Printing a 20-page paper by mistake: $2. Debunking a bed to avoid an uncomfortable roommate situation: $30. Replacing a townhouse couch which sounds like a diaper when you sit on it: $1000. Wondering about these university fines, and where your money goes: useless. Or is it?

“Sometimes I think it’s crazy how much the university tries to tack on extra charges. I already pay so much to go here,” said Chris Martin ’07. “A lot of them don’t make sense.”

While some fees are easily explainable, like charging students to print (to encourage conservation of paper and toner) or fees for judicial violations or even parking tickets (to maintain a sense of order on campus), others leave students dumbfounded.

“Asking for $30 to debunk a bed isn’t fair,” said Taylor Gilhuly ’06. “I find it hard to believe that it costs Fairfield $30 to take apart a few beams of wood.”

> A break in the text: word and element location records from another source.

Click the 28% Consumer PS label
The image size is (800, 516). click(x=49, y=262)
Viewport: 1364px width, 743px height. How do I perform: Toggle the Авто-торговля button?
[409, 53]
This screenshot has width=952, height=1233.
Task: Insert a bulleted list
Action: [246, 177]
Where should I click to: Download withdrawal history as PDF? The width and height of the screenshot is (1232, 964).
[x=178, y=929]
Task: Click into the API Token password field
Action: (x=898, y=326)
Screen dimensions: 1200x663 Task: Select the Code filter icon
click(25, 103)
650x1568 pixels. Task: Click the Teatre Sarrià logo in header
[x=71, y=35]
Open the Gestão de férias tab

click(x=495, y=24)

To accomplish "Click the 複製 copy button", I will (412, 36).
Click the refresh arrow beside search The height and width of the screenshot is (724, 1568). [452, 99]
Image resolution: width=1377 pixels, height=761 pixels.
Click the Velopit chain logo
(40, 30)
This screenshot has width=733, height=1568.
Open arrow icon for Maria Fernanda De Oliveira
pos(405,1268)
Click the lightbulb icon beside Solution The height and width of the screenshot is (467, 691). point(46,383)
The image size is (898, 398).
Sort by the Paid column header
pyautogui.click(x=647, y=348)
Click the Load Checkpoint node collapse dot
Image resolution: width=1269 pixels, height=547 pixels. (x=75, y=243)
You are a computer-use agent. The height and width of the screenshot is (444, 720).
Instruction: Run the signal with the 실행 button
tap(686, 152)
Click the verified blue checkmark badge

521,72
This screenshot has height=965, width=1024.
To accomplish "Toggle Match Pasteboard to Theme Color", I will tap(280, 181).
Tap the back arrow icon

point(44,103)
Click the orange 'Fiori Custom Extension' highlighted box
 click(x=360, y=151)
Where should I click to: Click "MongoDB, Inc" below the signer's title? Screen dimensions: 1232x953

“The charge [of debunking a bed] is to cover the costs associated with the labor,” said Gary Stephenson, director of housing operations. “We, residence life, receive a bill for the labor from campus operations.”

However, residence life does not charge students to debunk their beds during the first three weeks of the semester. Campus operations’ workers’ duties are rescheduled during this time.

Angry about the cost of replacing a university couch at the townhouses?

“I’m not really sure that it’s fair because it seems to me that those couches are very old and have been used many years in a row,” said Erin Teeling ’05. “Are those couches really worth $1000 in the first place?”

According to Stephenson, the university isn’t trying to cheat you out of money; the couches are durable, heavy, expensive couches, built to last a long time.

“The cost to replace a damaged couch is the cost it is to replace a couch. There is no fine,” said Stephenson.

Think the $250 fine of an unlocked window in the apartments is outrageous?

“I’m upset about the fine. I think it’s way too much,” said apartment resident Andrea McCarthy ’06.

But this heavy fine ensures the university that students will not open their windows, which would create a larger, more expensive problem of controlling mold growth.

It saves the university time and material, according to Stephenson.

“My understanding is that there is a real worry that when a student breaks or removes the lock we have defeated or compromised the HVAC system that is in place,” said Stephenson. “Those systems have to be checked as well.”

McCarthy agreed if the only way to get students to stop unlocking their windows is by fining them, it might be worth it.

“The mold in here does get ridiculous. Bread goes bad in two days if you leave it on the counter,” said McCarthy.

The actual charge to repair, relock and close an apartment window comes from the campus operations department, not residence life.

According to Laura Cantrell, associate director of residence life, the department does not fine students directly for the operations. Campus operations sends residence life a bill, and residence life uses such revenue to pay that bill.

“Since the money collected goes to cover what we are charged, it goes back to campus operations for time and material or whatever they have billed out, or to purchasing to cover the replacement cost or directly to the vender,” said Stephenson. “We do not have a damage revenue budget.”

“The amount charged is the actual amount to replace or to cover the costs billed to our department,” said Cantrell.

Although to some students these fines for service seem overpriced, they are costs that are not always included in the bill sent home to parents.

“The money generated from these direct services whose costs associated are small go into ‘miscellaneous income’ in the budget,” said Bursar Ray Bourdeau.

According to Bourdeau, “miscellaneous income” contributes to balancing the budget.

“In essence, it goes towards running the operations of the university,” he said.

Bourdeau said the revenue from tuition, room and board, and general fees does not cover the general operation of university, labor, materials and maintenance of the campus and buildings. However, “miscellaneous income” covers some of these costs.

“It’s a small factor, but it is a factor to contributing to the overall budget,” said Bourdeau.